巨額の工事費→業者の水増し請求→保険会社の出し渋り→傷アリ物件の処理→賠償裁判→法律の壁

■“壁” その3
「賃貸を仲介していた不動産業者から、契約の解除の通達があったんですが、それだけじゃなく、賃借人の家財の補償と引っ越し費用は大家の責任と言われた」
 その額約100万円。なにも落ち度がない一介の大家が、なぜそんな責任を負わなくてはならないのか?

■“壁” その4
「リフォーム会社が提示してきた回復費用は1334万円。一ケタ違うんじゃないかと思った」
 その額は果たして妥当なのかどうか、どうしたら適正な価格がわかるのか?

■“壁” その5
「すべて、原因は上階の人。だから修繕の費用や賃借人への補償も当然、そちらで責任を負ってくれるものと思ってた」
ところが肝心の容疑者は警察に拘束されており、おまけにアル中の心神喪失状態で責任を問えるかどうかもわからない。唯一の親族はお金を持って蒸発。

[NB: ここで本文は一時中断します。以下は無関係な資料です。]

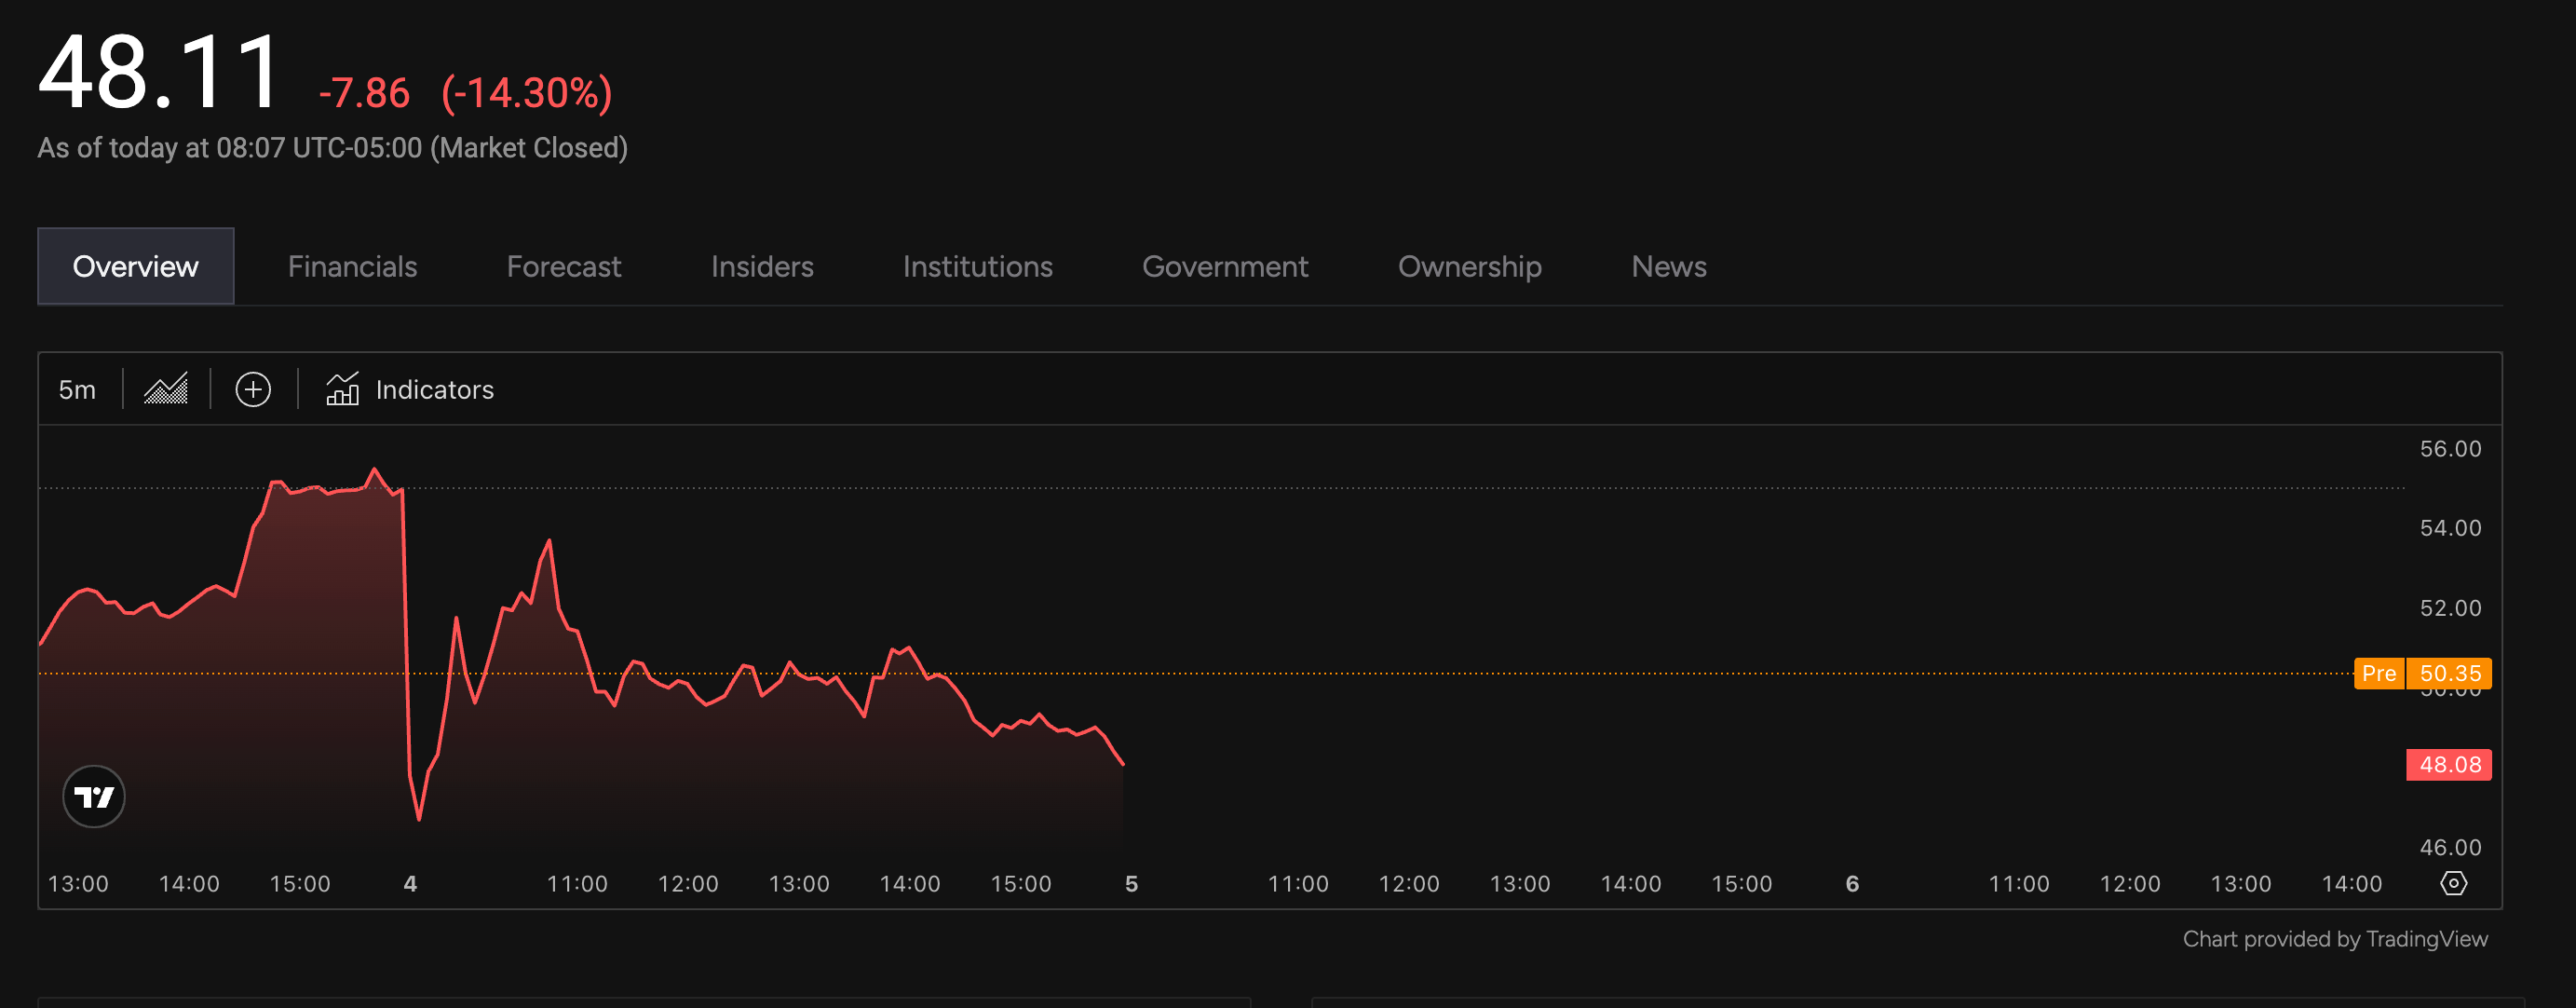Switch to the Financials tab
Image resolution: width=2576 pixels, height=1008 pixels.
(352, 266)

「私は何も悪いことしてないのに……呆然として、言葉を失いました。だけどその時点では、私には反論できるだけの知識もなく、ただ泣くしかなかった」
 そんな時、事情を話した友達に、強烈に叱られる。

「甘いね、あんた、舐められてるよ」

 その一言に目を覚まされた久川さんの闘いが、ここから始まる。

 涙と汗にまみれながら久川さんは根性で壁を一つ一つ乗り越えていったという。
 その顛末を『実録 水漏れマンション殺人事件』(新潮社)にまとめた久川さんは、災難をまのあたりにした当時の自分を振り返り「こっちが弱みを見せて泣き寝入りしてたら裸にされてしまいます」と語る。

 とにかく自分の目で確かめ、詳細に経過を記録して、わからないことは第三者の専門家の意見を聞くことで、自分にできること、せねばならないことを見極めて、一つ一つ積み上げていくことが大切だと、久川さんは語る。

 こんな事件、自分にふりかかることなんてないと思うのが大方の人の反応だ。久川さんだってそう思っていた。
「先日、お世話になった弁護士の方に挨拶に行ったら、ちょうどマンションの水漏れ事故の案件が舞い込んだので、久川さんを参考にしてと教えたと言ってました(笑)。さすがに殺人事件は絡んでないけど、水漏れの裁判は決して珍しいことじゃないんですね」
 明日は我が身、かもしれないこの事件、ところであなたのマンション、大丈夫ですか?